▸ What you will do: Everything in the listing should be set down exactly, apart from the pictures.

▸ Record set:
----

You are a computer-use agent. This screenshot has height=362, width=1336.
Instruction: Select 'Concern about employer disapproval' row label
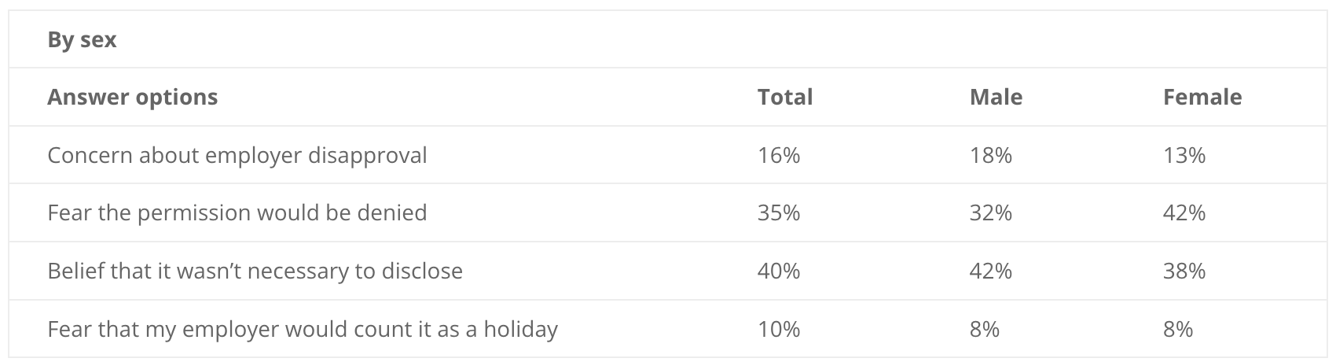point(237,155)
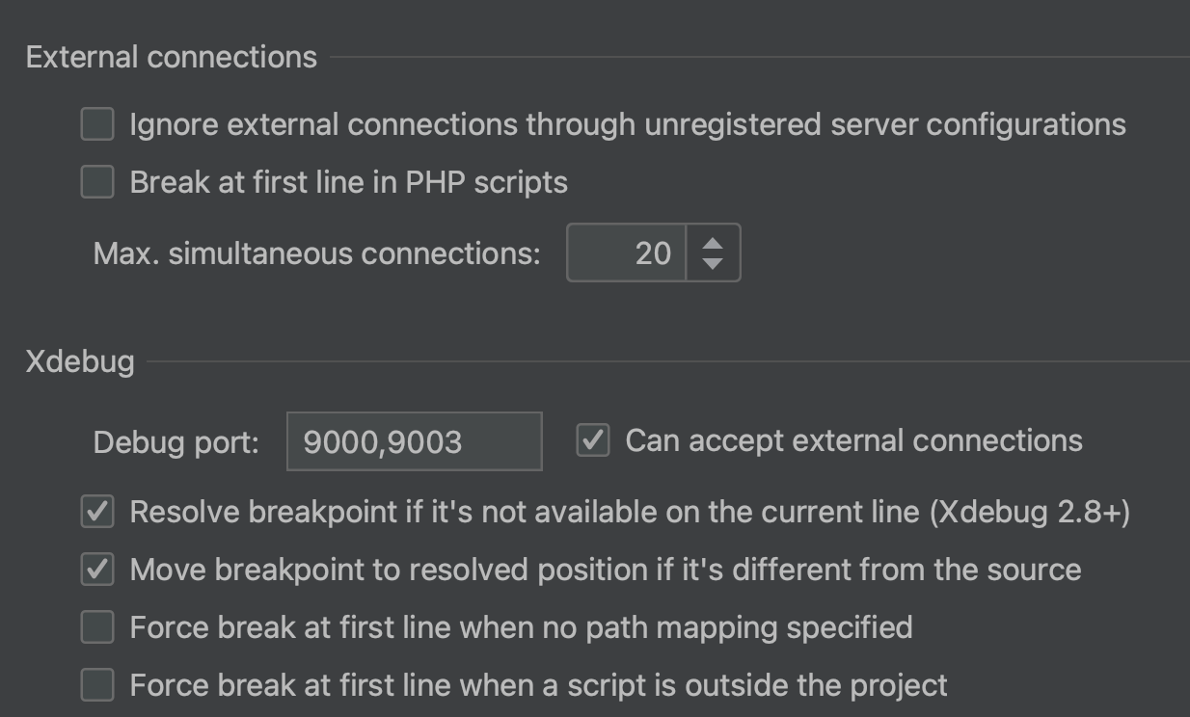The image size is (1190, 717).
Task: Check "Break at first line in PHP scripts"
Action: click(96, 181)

----

▸ Problem solution:
You are a computer-use agent. This screenshot has height=362, width=1336.
Instruction: Select 'Concern about employer disapproval' row label
point(237,155)
The image size is (1190, 717).
Task: Check "Break at first line in PHP scripts"
Action: click(96, 181)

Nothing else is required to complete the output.